Requirement: Starting at the line with "You are a computer-use agent.", copy each line through the last one below exactly as written, without any pictures.
(Data for review)
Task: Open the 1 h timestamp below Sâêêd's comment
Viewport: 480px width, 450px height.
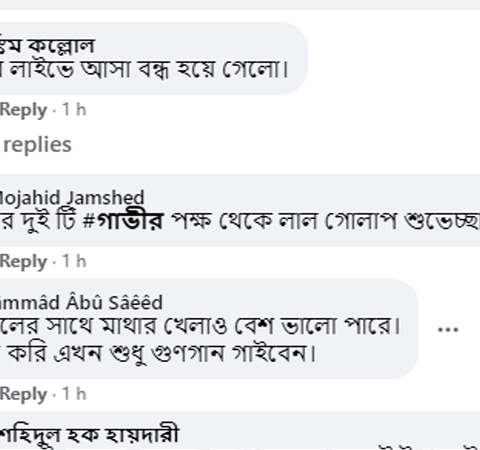Action: [x=75, y=394]
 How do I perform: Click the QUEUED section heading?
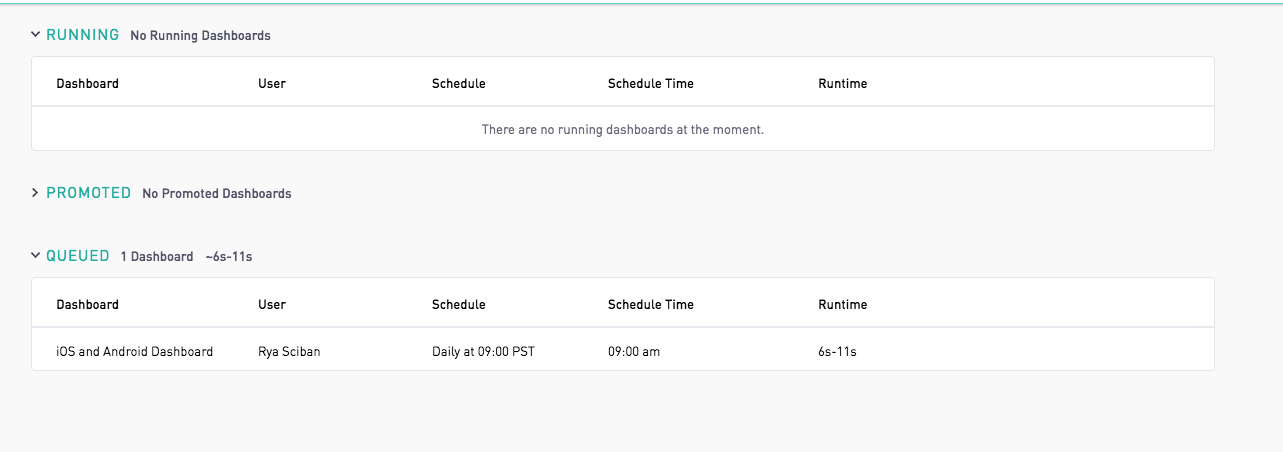point(78,256)
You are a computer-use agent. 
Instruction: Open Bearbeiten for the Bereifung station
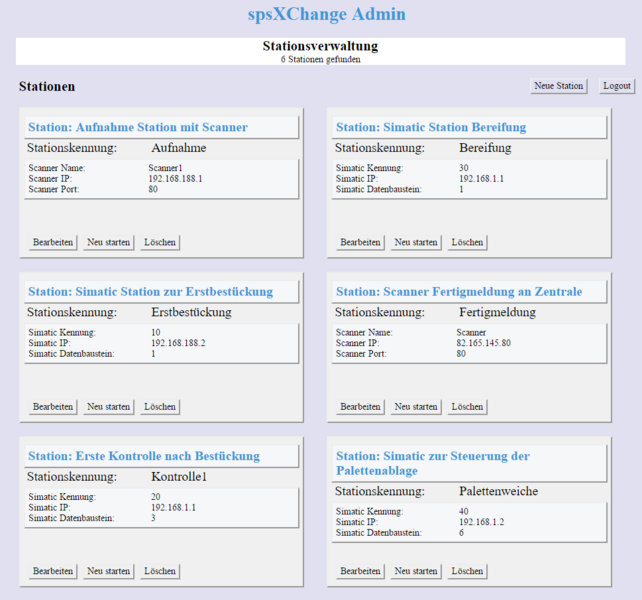click(361, 242)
(End Data for review)
Answer section:
You are a computer-use agent. 
Instruction: Open Bearbeiten for the Bereifung station
click(361, 242)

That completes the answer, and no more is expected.